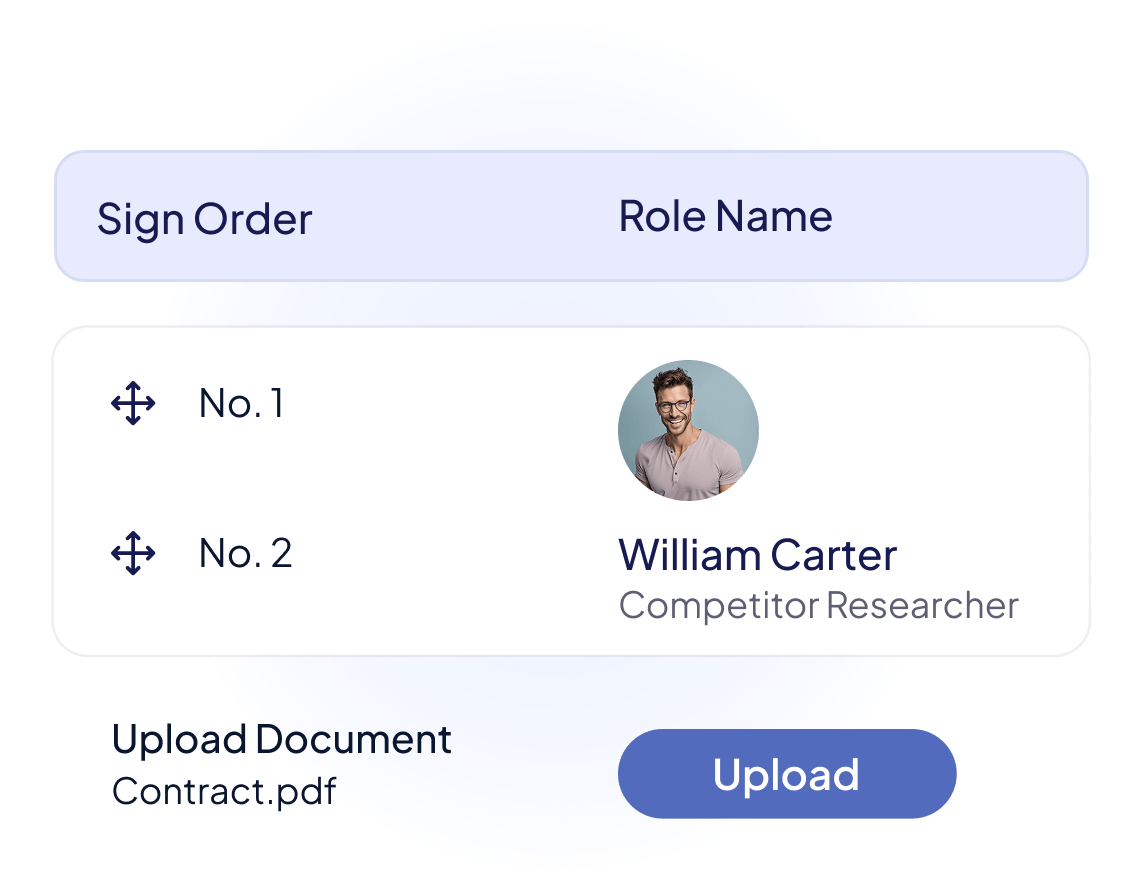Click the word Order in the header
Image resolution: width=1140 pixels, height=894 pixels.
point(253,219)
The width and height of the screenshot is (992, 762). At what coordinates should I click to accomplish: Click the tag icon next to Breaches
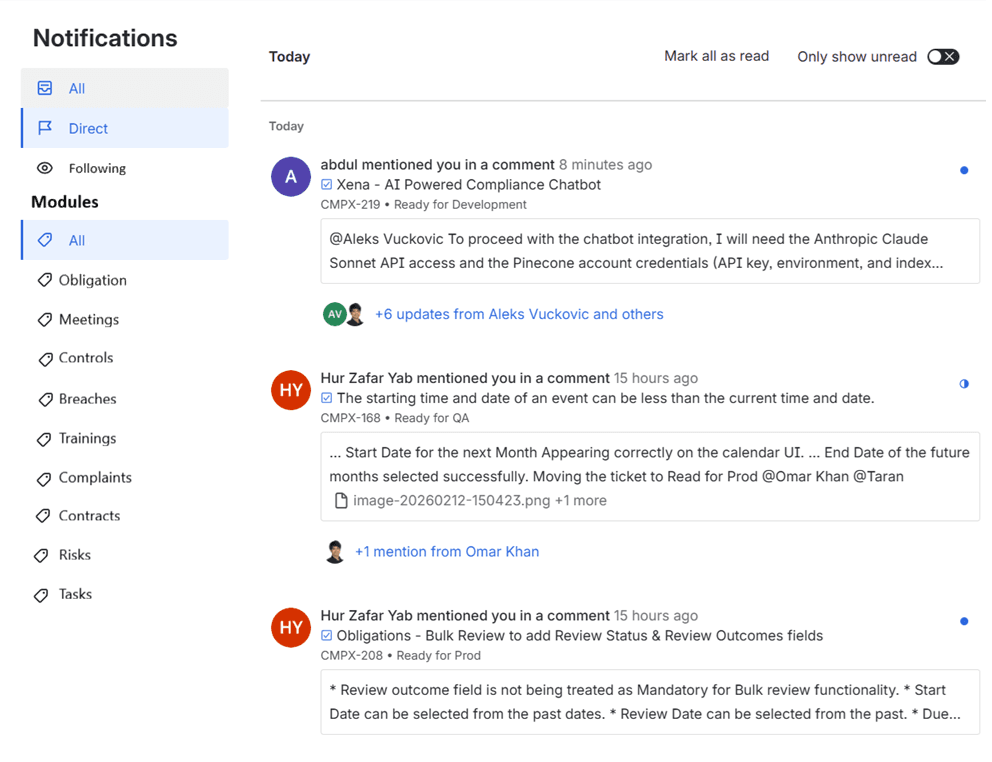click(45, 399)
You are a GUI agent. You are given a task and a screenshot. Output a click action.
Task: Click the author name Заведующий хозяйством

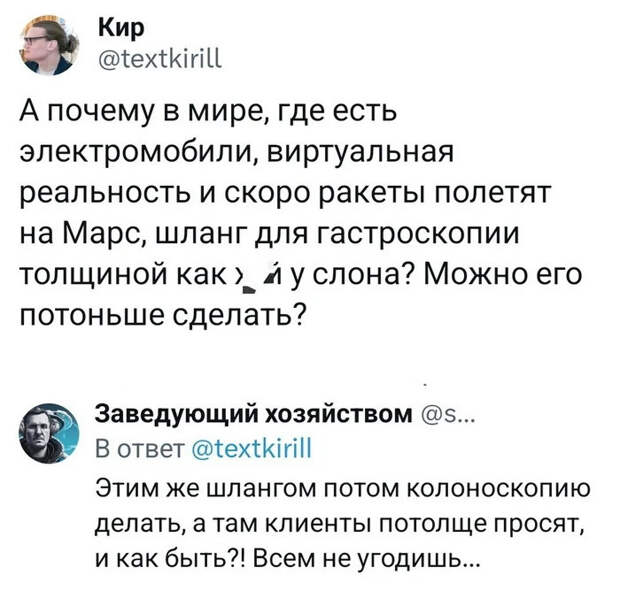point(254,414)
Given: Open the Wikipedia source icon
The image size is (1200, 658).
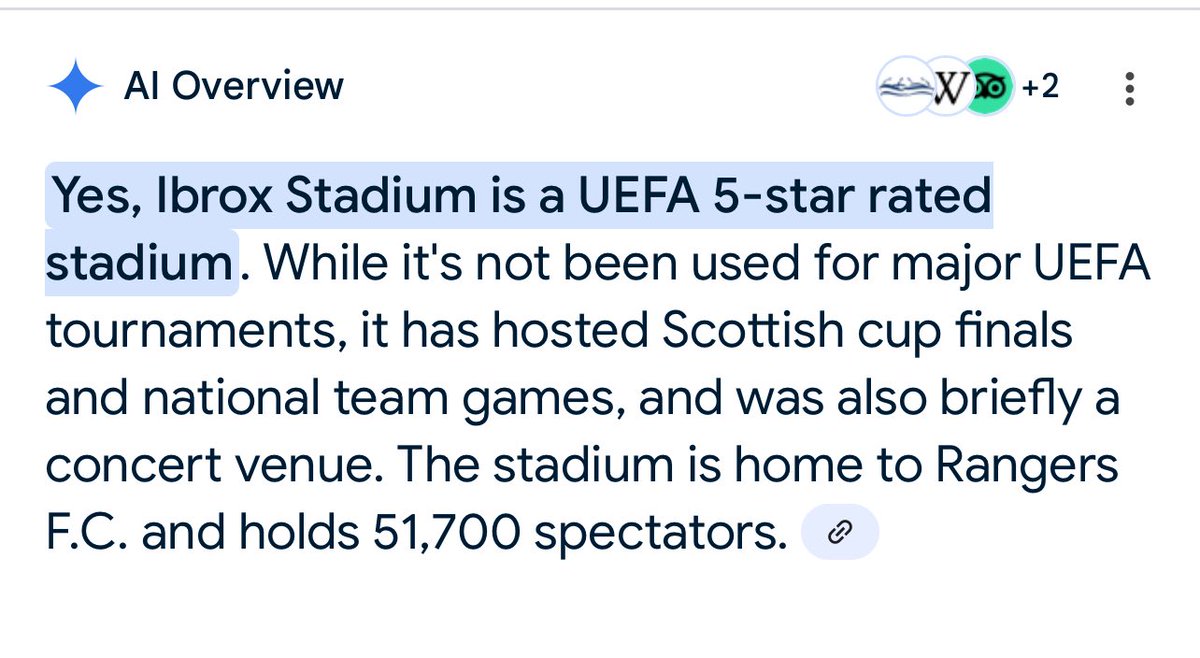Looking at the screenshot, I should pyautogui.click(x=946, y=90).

**Assignment**
Please copy, exactly as written, the lines from the one that contains "Task: Click the" through the end of the records, both ends included. Do not include the pictures.

**Solution to the problem**
Task: Click the author name Заведующий хозяйством

point(254,414)
Given: Open the Wikipedia source icon
The image size is (1200, 658).
Looking at the screenshot, I should pyautogui.click(x=946, y=90).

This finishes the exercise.